Le tensioni tra India e Pakistan sono nuovamente esplose con il lancio da parte dell'India dell'“Operazione Sindoor”, una serie di attacchi aerei e missilistici contro nove obiettivi situati in Pakistan e nel Kashmir amministrato da Islamabad. Secondo il ministero della Difesa indiano, l'operazione è stata una risposta "mirata, misurata e non escalationistica" all'attentato terroristico del 22 aprile a Pahalgam, in cui 26 civili indiani, principalmente turisti hindu, sono stati uccisi da militanti affiliati a Lashkar-e-Taiba.
L'intervento, durato circa 23 minuti, ha coinvolto caccia Rafale armati con missili da crociera SCALP e bombe guidate AASM Hammer, oltre a droni loitering munition di fabbricazione indo-israeliana. Le autorità indiane affermano di aver colpito esclusivamente infrastrutture terroristiche legate a Lashkar-e-Taiba e Jaish-e-Mohammed, evitando installazioni militari pakistane.
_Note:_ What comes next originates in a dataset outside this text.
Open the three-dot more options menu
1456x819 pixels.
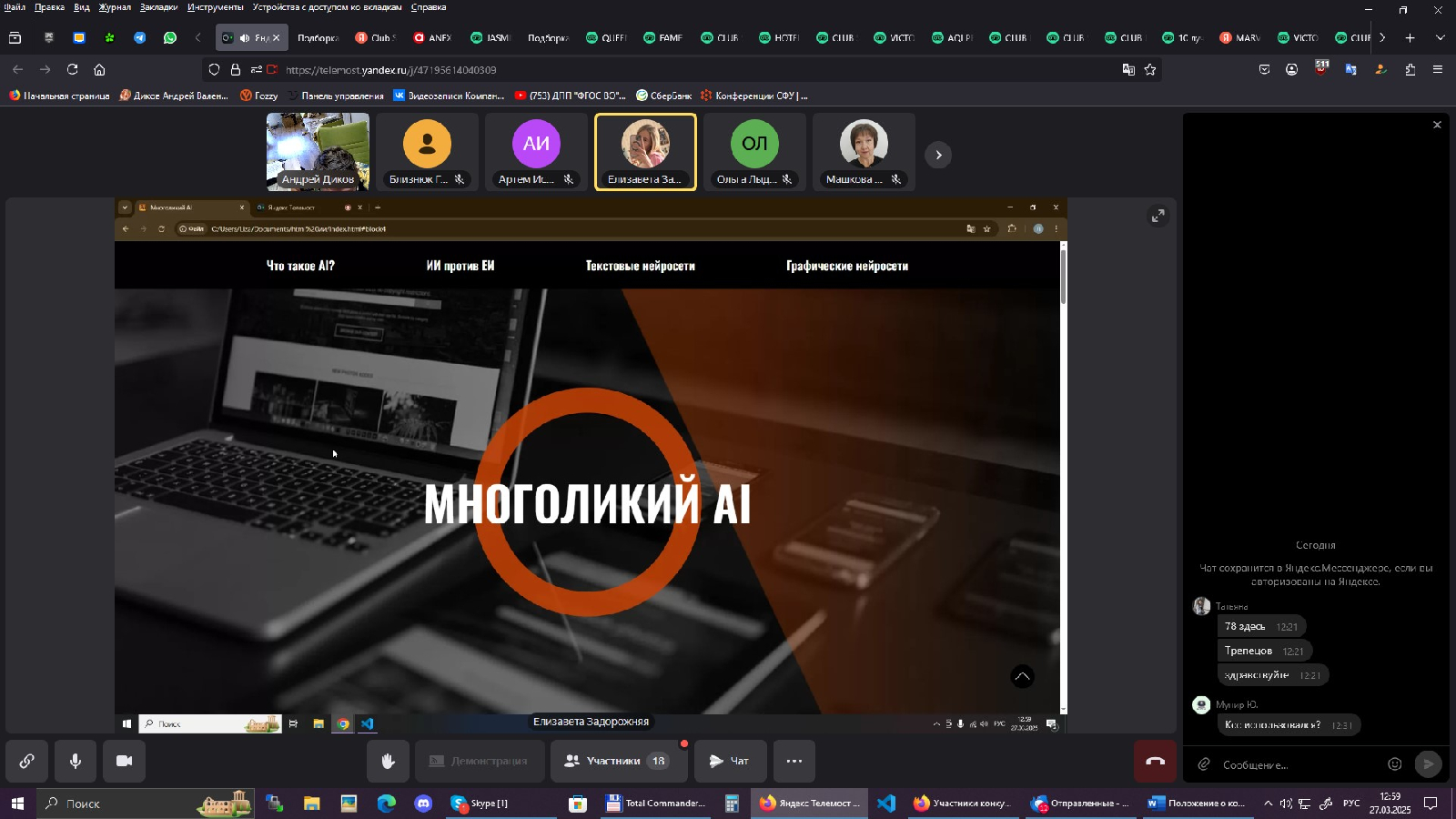[794, 761]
Il Pakistan ha denunciato la morte di almeno 31 civili, tra cui donne e bambini, e 57 feriti, affermando che tra le strutture colpite vi erano moschee e istituti educativi. Islamabad ha definito l'azione indiana un "atto di guerra" e ha promesso una risposta "inequivocabile". Inoltre, il Pakistan ha rivendicato l'abbattimento di cinque caccia indiani e diversi droni, notizia che Nuova Delhi ha smentito, definendola disinformazione.
Nella notte tra il 7 e l'8 maggio, il Pakistan ha lanciato un'offensiva aerea e missilistica su una vasta porzione del territorio indiano, prendendo di mira basi militari in località come Srinagar, Jammu, Pathankot, Amritsar, Chandigarh, Ludhiana, Bhuj e altre, nel nord e nell'ovest del Paese. L'attacco, effettuato con droni e missili, è stato intercettato dai sistemi di difesa aerea e dalla rete di contrasto UAS integrata. I detriti degli ordigni stanno venendo recuperati per documentare l'origine degli attacchi.
In risposta, all'alba dell'8 maggio, le Forze Armate indiane hanno colpito postazioni radar e sistemi di difesa aerea in diversi punti del Pakistan, tra cui una batteria neutralizzata nei pressi di Lahore. Fonti del ministero della Difesa parlano di un'azione proporzionata, calibrata per mantenere il conflitto sotto controllo, ma con una chiara volontà di dissuasione.
Nel frattempo, Islamabad ha intensificato il fuoco d'artiglieria lungo la Linea di Controllo (LoC), colpendo settori abitati delle aree di Kupwara, Uri, Rajouri, Poonch e Baramulla. L'India ha risposto con fuoco di controbatteria. Secondo fonti ufficiali, sedici civili indiani sono rimasti uccisi, tra cui tre donne e cinque bambini.
Il quadro si complica ulteriormente con la minaccia, ventilata da Nuova Delhi, di sospendere il Trattato delle Acque dell'Indo del 1960, fondamentale per l'approvvigionamento idrico del Pakistan. Islamabad ha reagito con allarme, considerandola una provocazione estrema. Le cancellerie internazionali osservano con crescente preoccupazione lo scenario: entrambe le nazioni dispongono di arsenali nucleari paragonabili (circa 170 testate ciascuna), e secondo diversi analisti un'escalation incontrollata avrebbe conseguenze catastrofiche per l'intera regione.
Le Nazioni Unite, insieme a Stati Uniti, Regno Unito, Cina e altri attori internazionali, hanno rivolto appelli urgenti alla moderazione. Tuttavia, le posizioni di Nuova Delhi e Islamabad restano rigide, e il rischio che la crisi si allarghi nelle prossime ore non può essere escluso.